Abstract:
Brain-targeted drug delivery poses a great challenge due to the blood-brain barrier (BBB). In a previous study, we have developed a peptide-modified stealth liposome (SP-sLip) to enhance BBB penetration via the adsorption of apolipoproteins in plasma. SP is an 11-amino acid peptide derived from 25 to 35 of the Amyloid β peptide (Aβ1-42), which is a nature ligand of apolipoproteins. Although freshly prepared SP-sLip exhibited efficient brain targeting performance, it occured self-aggregation and instability in storage. In this study, we developed a D-peptide ligand according to the reverse sequence of SP with D-amino acids, known as DSP, to improve the stability in storage. Notably, DSP exhibited a reduced tendency for self-aggregation and improved stability in comparison to the SP peptide. Furthermore, compared to SP-sLip, DSP-modified sLip (DSP-sLip) demonstrated enhanced stability (>2 weeks), prolonged blood circulation (AUC increased 44.4%), reduced liver and spleen accumulation (reduced by 2.23 times and 1.86 times) with comparable brain-targeting efficiency. Similar to SP-sLip, DSP-sLip selectively adsorbed apolipoprotein A1, E, and J in the blood to form functionalized protein corona, thus crossing BBB via apolipoprotein receptor-mediated transcytosis. These findings underscored the importance of ligand stability in the in vitro and in vivo performance of brain-targeted liposomes, therefore paving the way for the design and optimization of efficient and stable nanocarriers.
摘要:
由于血脑屏障(BBB),脑靶向药物递送提出了巨大的挑战。在之前的研究中,我们开发了一种肽修饰的隐形脂质体(SP-sLip),通过血浆中载脂蛋白的吸附来增强BBB的渗透。SP是源自淀粉样蛋白β肽(Aβ1-42)的25至35的11个氨基酸的肽,这是载脂蛋白的天然配体。尽管SP-sLip表现出有效的脑靶向性能,自聚合和存储的不稳定性限制了其进一步的应用。
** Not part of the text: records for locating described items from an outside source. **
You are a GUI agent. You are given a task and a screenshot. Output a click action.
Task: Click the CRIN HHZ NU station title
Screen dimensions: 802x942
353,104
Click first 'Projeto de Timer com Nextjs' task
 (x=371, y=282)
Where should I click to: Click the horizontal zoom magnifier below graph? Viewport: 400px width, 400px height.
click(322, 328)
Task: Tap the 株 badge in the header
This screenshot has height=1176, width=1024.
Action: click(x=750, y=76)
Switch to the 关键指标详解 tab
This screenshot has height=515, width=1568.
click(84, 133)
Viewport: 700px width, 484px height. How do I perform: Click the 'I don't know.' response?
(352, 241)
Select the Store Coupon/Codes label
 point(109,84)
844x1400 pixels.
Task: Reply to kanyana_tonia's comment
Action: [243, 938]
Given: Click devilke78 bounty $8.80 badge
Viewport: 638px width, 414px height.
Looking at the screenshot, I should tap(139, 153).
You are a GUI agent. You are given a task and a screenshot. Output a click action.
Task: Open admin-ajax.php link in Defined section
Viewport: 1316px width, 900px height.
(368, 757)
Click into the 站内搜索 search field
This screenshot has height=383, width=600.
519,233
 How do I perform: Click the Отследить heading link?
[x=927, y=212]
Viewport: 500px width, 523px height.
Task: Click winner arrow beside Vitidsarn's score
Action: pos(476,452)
在这项研究中,我们根据具有D-氨基酸的SP的反向序列开发了D-肽配体,被称为DSP,来解决问题。值得注意的是,与SP肽相比,DSP表现出降低的自聚集倾向和优异的稳定性。此外,与SP-sLip相比,DSP修饰的sLip(DSP-sLip)显示出增强的稳定性(>2周),延长血液循环(AUC增加44.4%),减少肝脏和脾脏积累(减少2.23倍和1.86倍),具有相当的脑靶向效率。类似于SP-sLip,DSP-sLip选择性吸附载脂蛋白A1,E,和J在血液中形成功能化的蛋白质电晕,从而通过载脂蛋白受体介导的胞吞作用穿过BBB。这些发现强调了配体稳定性在脑靶向脂质体的体外和体内性能中的重要性。从而为高效稳定的纳米载体的设计和优化铺平了道路。